In Francia crescono i dubbi sul futuro di Lancia e DS in Stellantis: nel piano 2030 compaiono solo Gamma e N°7, mentre Delta e DS 3 mancano
Secondo le considerazioni del magazine francese, il nuovo piano fino al 2030 mostra una forte disparità tra i vari marchi. Peugeot avrebbe sette modelli nuovi o aggiornati in programma, tra cui la prossima e-208 elettrica. Fiat può contare su cinque progetti, Citroën su ulteriori novità, Opel su una city car elettrica e altri modelli, mentre Jeep prepara cinque lanci.
Per Lancia e DS, invece, il calendario si ferma quasi subito. Nel documento compaiono soltanto la nuova Lancia Gamma e la DS N°7. Dopo questi due modelli, non viene indicato altro. È proprio questo vuoto ad aver spinto Caradisiac a interrogarsi sul destino dei due marchi.

L’assenza più sorprendente riguarda la nuova Delta. Il piano di rilancio annunciato da Lancia prevedeva tre passaggi precisi: Ypsilon nel 2024, Gamma nel 2026 e Delta nel 2028. Quest’ultima avrebbe dovuto riportare il marchio nel segmento delle compatte e colmare la distanza tra la piccola Ypsilon e la più grande Gamma. Nel nuovo schema, però, non compare.
Una situazione simile riguarda DS Automobiles.
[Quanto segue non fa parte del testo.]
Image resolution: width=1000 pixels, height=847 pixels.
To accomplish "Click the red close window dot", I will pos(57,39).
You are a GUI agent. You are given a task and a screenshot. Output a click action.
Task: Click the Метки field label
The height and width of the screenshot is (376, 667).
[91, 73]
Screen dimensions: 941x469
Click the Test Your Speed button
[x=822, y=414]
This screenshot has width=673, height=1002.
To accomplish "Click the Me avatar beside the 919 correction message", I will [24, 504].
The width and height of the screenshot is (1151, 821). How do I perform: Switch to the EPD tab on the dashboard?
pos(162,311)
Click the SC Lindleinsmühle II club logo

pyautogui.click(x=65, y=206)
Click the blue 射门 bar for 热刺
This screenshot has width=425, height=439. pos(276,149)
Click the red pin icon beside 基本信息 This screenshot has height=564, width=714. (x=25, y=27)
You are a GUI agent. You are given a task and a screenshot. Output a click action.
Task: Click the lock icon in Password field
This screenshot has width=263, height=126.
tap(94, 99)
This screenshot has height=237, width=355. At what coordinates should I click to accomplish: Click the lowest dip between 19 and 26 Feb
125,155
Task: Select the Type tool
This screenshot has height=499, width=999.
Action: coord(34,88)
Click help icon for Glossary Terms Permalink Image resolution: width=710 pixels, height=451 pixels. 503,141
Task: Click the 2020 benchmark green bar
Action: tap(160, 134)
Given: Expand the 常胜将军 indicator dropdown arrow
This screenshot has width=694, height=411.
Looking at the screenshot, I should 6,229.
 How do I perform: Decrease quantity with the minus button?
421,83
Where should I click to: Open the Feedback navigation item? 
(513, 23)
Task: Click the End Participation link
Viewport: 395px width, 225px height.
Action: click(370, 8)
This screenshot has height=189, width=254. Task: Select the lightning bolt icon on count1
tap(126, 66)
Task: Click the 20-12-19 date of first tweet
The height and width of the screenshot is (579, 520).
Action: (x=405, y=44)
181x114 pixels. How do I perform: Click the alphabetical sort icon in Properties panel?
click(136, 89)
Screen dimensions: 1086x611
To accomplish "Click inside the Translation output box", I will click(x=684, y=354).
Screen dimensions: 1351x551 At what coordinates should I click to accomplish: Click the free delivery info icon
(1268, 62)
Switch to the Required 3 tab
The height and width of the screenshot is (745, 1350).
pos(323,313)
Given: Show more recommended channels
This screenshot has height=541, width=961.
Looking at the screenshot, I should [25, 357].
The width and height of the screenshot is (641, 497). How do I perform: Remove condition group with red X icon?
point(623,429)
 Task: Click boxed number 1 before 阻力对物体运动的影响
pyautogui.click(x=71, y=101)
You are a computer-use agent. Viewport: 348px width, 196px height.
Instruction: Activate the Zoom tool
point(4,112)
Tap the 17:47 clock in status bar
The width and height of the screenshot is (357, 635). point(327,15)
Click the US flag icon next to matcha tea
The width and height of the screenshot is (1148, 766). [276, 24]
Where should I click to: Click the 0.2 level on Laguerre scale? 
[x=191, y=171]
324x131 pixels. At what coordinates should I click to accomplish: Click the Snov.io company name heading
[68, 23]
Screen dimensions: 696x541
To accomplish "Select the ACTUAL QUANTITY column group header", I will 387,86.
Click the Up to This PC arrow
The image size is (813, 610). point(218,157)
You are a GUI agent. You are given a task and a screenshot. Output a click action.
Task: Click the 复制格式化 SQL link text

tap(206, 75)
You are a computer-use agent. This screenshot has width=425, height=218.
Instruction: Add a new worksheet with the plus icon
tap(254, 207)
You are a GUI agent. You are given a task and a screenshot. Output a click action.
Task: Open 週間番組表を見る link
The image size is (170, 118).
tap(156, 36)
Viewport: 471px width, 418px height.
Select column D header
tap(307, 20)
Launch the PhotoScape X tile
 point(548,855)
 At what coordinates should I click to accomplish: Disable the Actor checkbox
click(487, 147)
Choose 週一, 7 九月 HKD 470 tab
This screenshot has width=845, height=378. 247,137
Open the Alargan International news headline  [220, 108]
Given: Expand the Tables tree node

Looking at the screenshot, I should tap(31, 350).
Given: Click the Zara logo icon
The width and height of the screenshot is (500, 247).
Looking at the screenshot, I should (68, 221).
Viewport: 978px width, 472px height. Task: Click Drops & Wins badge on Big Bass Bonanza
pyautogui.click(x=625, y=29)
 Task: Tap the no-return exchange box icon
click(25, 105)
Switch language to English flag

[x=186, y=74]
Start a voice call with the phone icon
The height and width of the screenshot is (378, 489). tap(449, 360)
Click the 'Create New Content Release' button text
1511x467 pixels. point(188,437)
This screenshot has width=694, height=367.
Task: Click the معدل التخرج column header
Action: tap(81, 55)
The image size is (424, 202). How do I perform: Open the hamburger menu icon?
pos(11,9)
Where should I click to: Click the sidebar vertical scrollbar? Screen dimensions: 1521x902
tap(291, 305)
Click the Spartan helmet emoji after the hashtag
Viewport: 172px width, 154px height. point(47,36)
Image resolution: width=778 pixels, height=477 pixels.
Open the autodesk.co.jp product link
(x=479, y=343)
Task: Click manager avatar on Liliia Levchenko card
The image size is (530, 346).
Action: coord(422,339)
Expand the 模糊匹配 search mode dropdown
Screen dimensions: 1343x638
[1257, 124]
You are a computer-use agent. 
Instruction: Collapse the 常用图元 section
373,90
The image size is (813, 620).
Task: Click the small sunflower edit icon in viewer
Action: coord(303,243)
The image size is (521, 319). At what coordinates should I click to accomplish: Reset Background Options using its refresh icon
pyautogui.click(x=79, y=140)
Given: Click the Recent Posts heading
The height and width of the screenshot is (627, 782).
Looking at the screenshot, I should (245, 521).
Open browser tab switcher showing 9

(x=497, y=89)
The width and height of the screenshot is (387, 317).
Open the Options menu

La DS 3 attuale è ormai vicina alla parte finale della sua carriera e da tempo si parla di una possibile erede. Anche questo progetto, però, non viene menzionato. La DS 4 ha appena ricevuto il restyling, mentre DS 7 e DS N°8 arriveranno al 2030 con diversi anni sulle spalle.
Caradisiac collega questi dubbi anche alla riorganizzazione decisa da Stellantis lo scorso maggio. Peugeot, Fiat, Jeep e Ram sono stati indicati come marchi principali del gruppo. Citroën, Opel e Alfa Romeo manterranno invece un ruolo regionale, mentre Lancia e DS vengono considerate realtà specializzate e di nicchia.

Lancia farà sempre più affidamento sulle strutture di Fiat, mentre DS sarà legata a Citroën. Questo dovrebbe aiutare a ridurre costi e aumentare le economie di scala, ma rischia anche di ridurre l’autonomia dei due marchi. Per Caradisiac, senza Delta, senza una nuova DS 3 e senza altri modelli annunciati, il loro futuro dipenderà soprattutto dai risultati commerciali di Gamma e N°7.